A equipe analisou 46 estudos mais antigos, dos quais 27 relataram uma ligação entre o uso de paracetamol, o ingrediente ativo do analgésico, e um risco aumentado de transtornos do neurodesenvolvimento, incluindo autismo e TDAH. Mas outros estudos analisados não mostraram nenhuma ligação significativa.
Os autores afirmaram que mais pesquisas são necessárias para confirmar as descobertas, mas recomendaram o uso cauteloso do medicamento por tempo limitado. Eles também reconheceram que ele ainda é importante para tratar a febre e a dor materna.
Outro estudo realizado no Japão no início deste ano constatou um pequeno aumento no risco de autismo associado ao paracetamol. No entanto, o estudo afirmou que "classificações incorretas e outros vieses podem explicar parcialmente essas associações".
Mas o estudo sueco do ano passado não encontrou nenhuma evidência que apoiasse uma ligação casual entre autismo e paracetamol.
A visão amplamente difundida pelos pesquisadores é que não há uma causa única para o autismo, que é considerado resultado de uma mistura complexa de fatores genéticos e ambientais.
Em uma declaração à BBC, a fabricante do Tylenol, Kenvue, disse que a ciência mostra claramente que tomar paracetamol não causa autismo.
"Discordamos veementemente de qualquer sugestão em contrário e estamos profundamente preocupados com o risco à saúde que isso representa para as gestantes."

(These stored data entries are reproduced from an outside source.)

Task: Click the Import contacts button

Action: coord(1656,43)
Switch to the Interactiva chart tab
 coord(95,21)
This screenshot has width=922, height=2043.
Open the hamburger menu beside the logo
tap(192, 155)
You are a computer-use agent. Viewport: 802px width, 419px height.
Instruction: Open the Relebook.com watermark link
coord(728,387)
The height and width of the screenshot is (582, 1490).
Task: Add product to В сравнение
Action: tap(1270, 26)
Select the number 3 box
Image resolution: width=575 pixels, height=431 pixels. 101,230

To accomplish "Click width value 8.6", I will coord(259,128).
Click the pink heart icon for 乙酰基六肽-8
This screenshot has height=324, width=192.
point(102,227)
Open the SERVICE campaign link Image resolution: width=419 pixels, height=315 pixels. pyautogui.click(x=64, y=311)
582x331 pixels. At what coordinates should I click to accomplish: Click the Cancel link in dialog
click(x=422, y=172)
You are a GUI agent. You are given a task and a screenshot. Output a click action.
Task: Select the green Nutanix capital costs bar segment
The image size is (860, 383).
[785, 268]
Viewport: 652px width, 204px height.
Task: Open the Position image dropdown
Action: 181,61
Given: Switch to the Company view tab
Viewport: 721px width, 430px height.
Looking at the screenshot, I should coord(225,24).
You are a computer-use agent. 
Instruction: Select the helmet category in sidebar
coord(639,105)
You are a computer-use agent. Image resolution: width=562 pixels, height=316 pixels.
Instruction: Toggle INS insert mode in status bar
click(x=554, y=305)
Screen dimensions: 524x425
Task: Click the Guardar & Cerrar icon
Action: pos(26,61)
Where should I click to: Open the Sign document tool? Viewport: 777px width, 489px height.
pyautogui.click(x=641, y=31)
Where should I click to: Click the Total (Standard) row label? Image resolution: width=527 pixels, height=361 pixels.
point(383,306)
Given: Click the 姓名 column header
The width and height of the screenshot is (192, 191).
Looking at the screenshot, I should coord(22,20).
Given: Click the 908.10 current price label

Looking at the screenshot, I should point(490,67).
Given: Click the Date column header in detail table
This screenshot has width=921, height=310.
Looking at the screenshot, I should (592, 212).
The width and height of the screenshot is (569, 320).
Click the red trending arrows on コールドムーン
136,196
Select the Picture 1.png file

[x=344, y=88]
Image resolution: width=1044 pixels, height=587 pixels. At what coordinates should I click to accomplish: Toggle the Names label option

Monique Botha, professora de psicologia social e do desenvolvimento na Universidade de Durham, disse que o "alarmismo" pode impedir as mulheres de buscar cuidados adequados durante a gravidez.
"Não há evidências robustas ou estudos convincentes que sugiram que haja qualquer relação causal", disse o professor, acrescentando que o paracetamol é "uma opção de alívio da dor muito mais segura durante a gravidez do que basicamente qualquer outra alternativa".
Ecoando isso, a professora Claire Anderson, presidente da Royal Pharmaceutical Society, disse que o medicamento tem sido "usado com segurança por milhões de pessoas há décadas, inclusive durante a gravidez".
Nos EUA, o presidente do Colégio Americano de Obstetras e Ginecologistas contestou a ligação feita por Trump e disse que não há "nenhuma evidência clara que comprove uma relação direta" entre o uso de paracetamol e problemas de desenvolvimento fetal.
O Dr. Steven Fleischman disse que a alegação "simplifica perigosamente as muitas e complexas causas dos desafios neurológicos em crianças".
Em um aviso aos médicos, a Food and Drug Administration (FDA) dos EUA disse que os profissionais devem considerar limitar o uso de Tylenol, levando em conta também que é a opção mais segura sem receita para tratar febre e dor em mulheres grávidas, o que também pode prejudicar a saúde materna e fetal.
"Para esclarecer, embora uma associação entre paracetamol e autismo tenha sido descrita em muitos estudos, uma relação causal não foi estabelecida e há estudos contrários na literatura científica", escreveu o FDA.
Falando ao lado de Trump, o Secretário de Saúde dos EUA, Robert F. Kennedy Jr., disse que o FDA também iniciaria o processo de mudança no rótulo de segurança do medicamento e lançaria uma campanha de saúde pública para aumentar a conscientização.
No passado, Kennedy desmascarou teorias sobre o aumento das taxas de autismo, culpando as vacinas apesar da falta de evidências.
Trump também promoveu alegações médicas infundadas, inclusive durante a pandemia de Covid-19.